* Selected excerpt *
┏━━
Henrik Petterson
Henrik Petterson

Reputation: 7094

Split string into sentences using regex

I have random text stored in $sentences. Using regex, I want to split the text into sentences, see:

function splitSentences($text) {
    $re = '/                # Split sentences on whitespace between them.
        (?<=                # Begin positive lookbehind.
          [.!?]             # Either an end of sentence punct,
        | [.!?][\'"]        # or end of sentence punct and quote.
        )                   # End positive lookbehind.
        (?<!                # Begin negative lookbehind.
          Mr\.              # Skip either "Mr."
        | Mrs\.             # or "Mrs.",
        | T\.V\.A\.         # or "T.V.A.",
                            # or... (you get the idea).
        )                   # End negative lookbehind.
        \s+                 # Split on whitespace between sentences.
        /ix';

    $sentences = preg_split($re, $text, -1, PREG_SPLIT_NO_EMPTY);
    return $sentences;
}

$sentences = splitSentences($sentences);

print_r($sentences);

It works fine.
┗━━
* Entries shown *
┏━━
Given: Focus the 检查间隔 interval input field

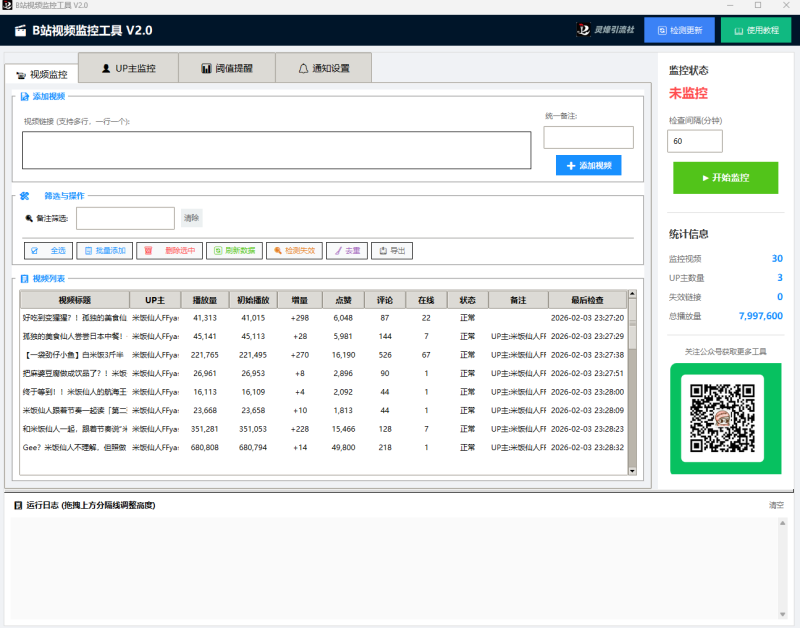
┗━━
┏━━
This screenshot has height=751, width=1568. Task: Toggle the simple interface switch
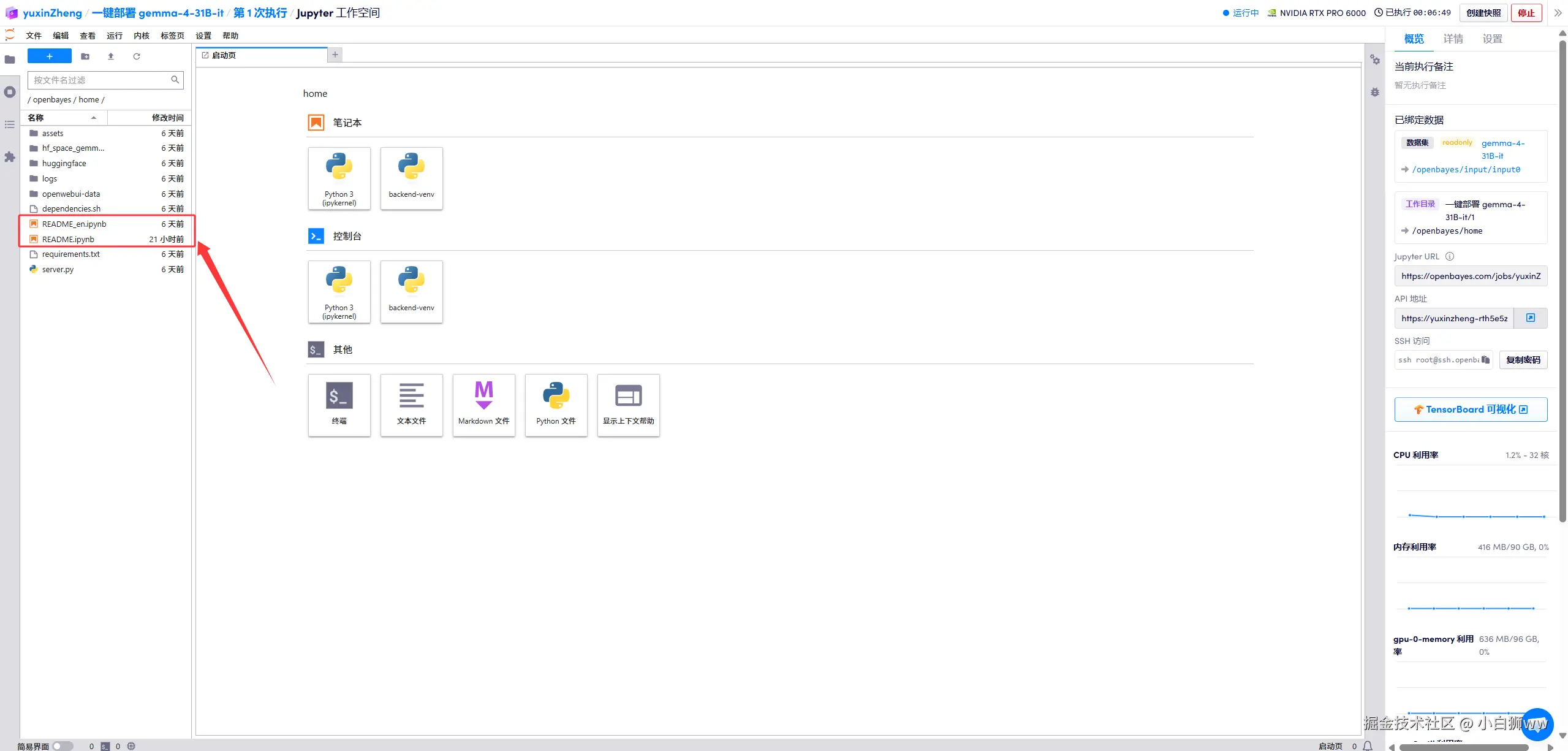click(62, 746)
┗━━
┏━━
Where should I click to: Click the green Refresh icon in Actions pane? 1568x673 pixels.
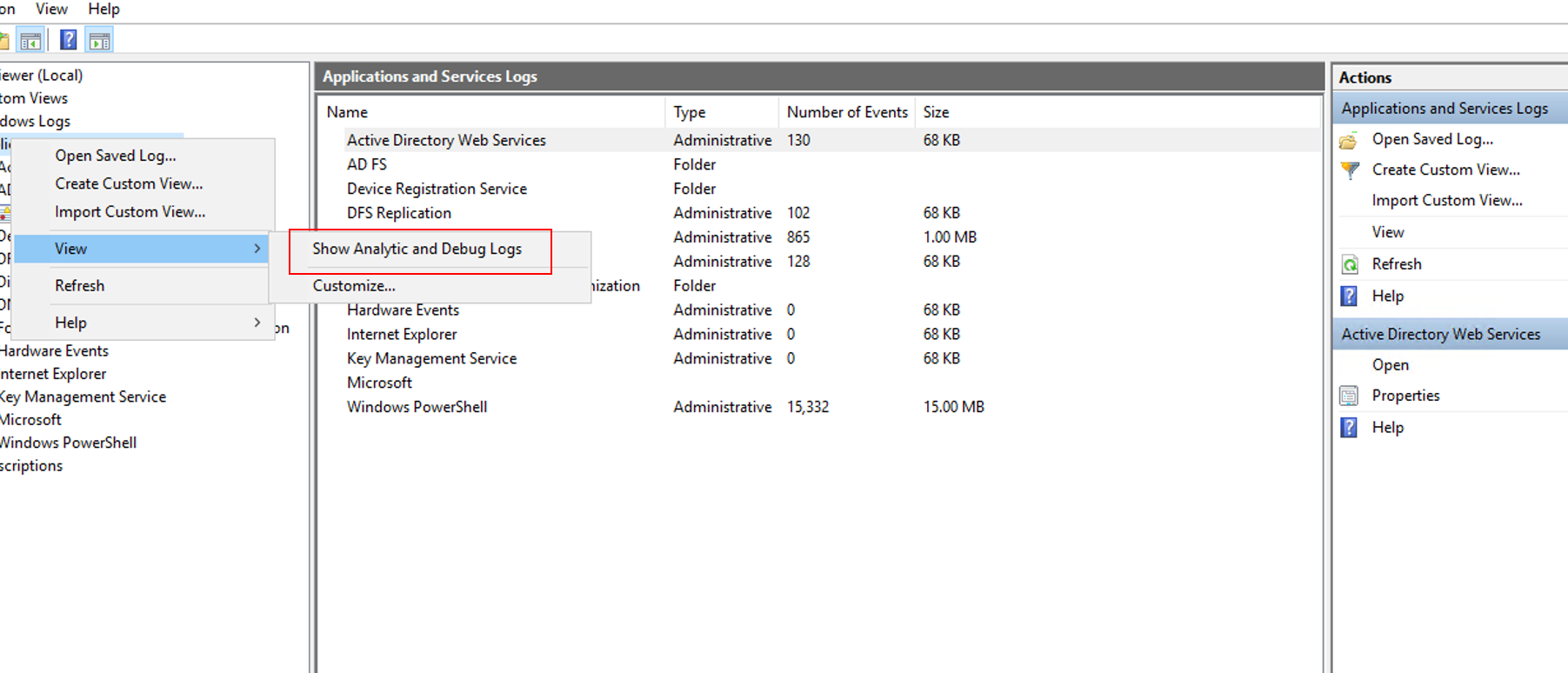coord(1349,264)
┗━━
* Aim *
In the post on splitting text into sentences with regex, which abbreviations does the negative lookbehind skip?

* Answer to this task *
"Mr.", "Mrs.", and "T.V.A."